BEGIN DATA EXCERPTS
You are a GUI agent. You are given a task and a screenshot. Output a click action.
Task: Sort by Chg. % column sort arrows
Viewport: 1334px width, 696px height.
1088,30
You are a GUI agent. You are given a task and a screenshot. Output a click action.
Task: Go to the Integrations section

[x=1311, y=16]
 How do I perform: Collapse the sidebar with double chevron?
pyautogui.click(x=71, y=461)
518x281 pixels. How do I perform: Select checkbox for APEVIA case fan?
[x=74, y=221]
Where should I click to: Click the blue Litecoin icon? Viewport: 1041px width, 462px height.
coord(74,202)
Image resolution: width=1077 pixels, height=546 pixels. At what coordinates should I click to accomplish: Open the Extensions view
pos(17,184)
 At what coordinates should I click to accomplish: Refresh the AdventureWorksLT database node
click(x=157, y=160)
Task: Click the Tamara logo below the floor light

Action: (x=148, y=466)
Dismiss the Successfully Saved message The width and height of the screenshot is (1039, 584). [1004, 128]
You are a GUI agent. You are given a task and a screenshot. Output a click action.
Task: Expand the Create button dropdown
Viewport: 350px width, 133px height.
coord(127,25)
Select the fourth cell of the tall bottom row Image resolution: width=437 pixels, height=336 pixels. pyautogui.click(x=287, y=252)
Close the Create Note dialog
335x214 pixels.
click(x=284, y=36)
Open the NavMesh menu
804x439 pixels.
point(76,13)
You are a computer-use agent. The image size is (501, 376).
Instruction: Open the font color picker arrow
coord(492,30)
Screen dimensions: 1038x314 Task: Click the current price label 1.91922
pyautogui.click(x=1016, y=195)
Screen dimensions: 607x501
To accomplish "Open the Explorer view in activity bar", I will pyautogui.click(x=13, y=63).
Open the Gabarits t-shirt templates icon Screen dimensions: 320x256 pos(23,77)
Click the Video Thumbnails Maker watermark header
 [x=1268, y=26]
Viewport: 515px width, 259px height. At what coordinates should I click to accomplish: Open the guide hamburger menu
END DATA EXCERPTS
■ **EXERCISE DIRECTIONS**: Rewrite every item above, replacing "GUI agent" with "desktop agent" wherever it occurs and leaving everything else exactly the same.

■ **SOLUTION BELOW**:
You are a desktop agent. You are given a task and a screenshot. Output a click action.
Task: Sort by Chg. % column sort arrows
Viewport: 1334px width, 696px height.
1088,30
You are a desktop agent. You are given a task and a screenshot. Output a click action.
Task: Go to the Integrations section

[x=1311, y=16]
 How do I perform: Collapse the sidebar with double chevron?
pyautogui.click(x=71, y=461)
518x281 pixels. How do I perform: Select checkbox for APEVIA case fan?
[x=74, y=221]
Where should I click to: Click the blue Litecoin icon? Viewport: 1041px width, 462px height.
coord(74,202)
Image resolution: width=1077 pixels, height=546 pixels. At what coordinates should I click to accomplish: Open the Extensions view
pos(17,184)
 At what coordinates should I click to accomplish: Refresh the AdventureWorksLT database node
click(x=157, y=160)
Task: Click the Tamara logo below the floor light

Action: (x=148, y=466)
Dismiss the Successfully Saved message The width and height of the screenshot is (1039, 584). [1004, 128]
You are a desktop agent. You are given a task and a screenshot. Output a click action.
Task: Expand the Create button dropdown
Viewport: 350px width, 133px height.
coord(127,25)
Select the fourth cell of the tall bottom row Image resolution: width=437 pixels, height=336 pixels. pyautogui.click(x=287, y=252)
Close the Create Note dialog
335x214 pixels.
click(x=284, y=36)
Open the NavMesh menu
804x439 pixels.
point(76,13)
You are a computer-use agent. The image size is (501, 376).
Instruction: Open the font color picker arrow
coord(492,30)
Screen dimensions: 1038x314 Task: Click the current price label 1.91922
pyautogui.click(x=1016, y=195)
Screen dimensions: 607x501
To accomplish "Open the Explorer view in activity bar", I will pyautogui.click(x=13, y=63).
Open the Gabarits t-shirt templates icon Screen dimensions: 320x256 pos(23,77)
Click the Video Thumbnails Maker watermark header
 [x=1268, y=26]
Viewport: 515px width, 259px height. At what coordinates should I click to accomplish: Open the guide hamburger menu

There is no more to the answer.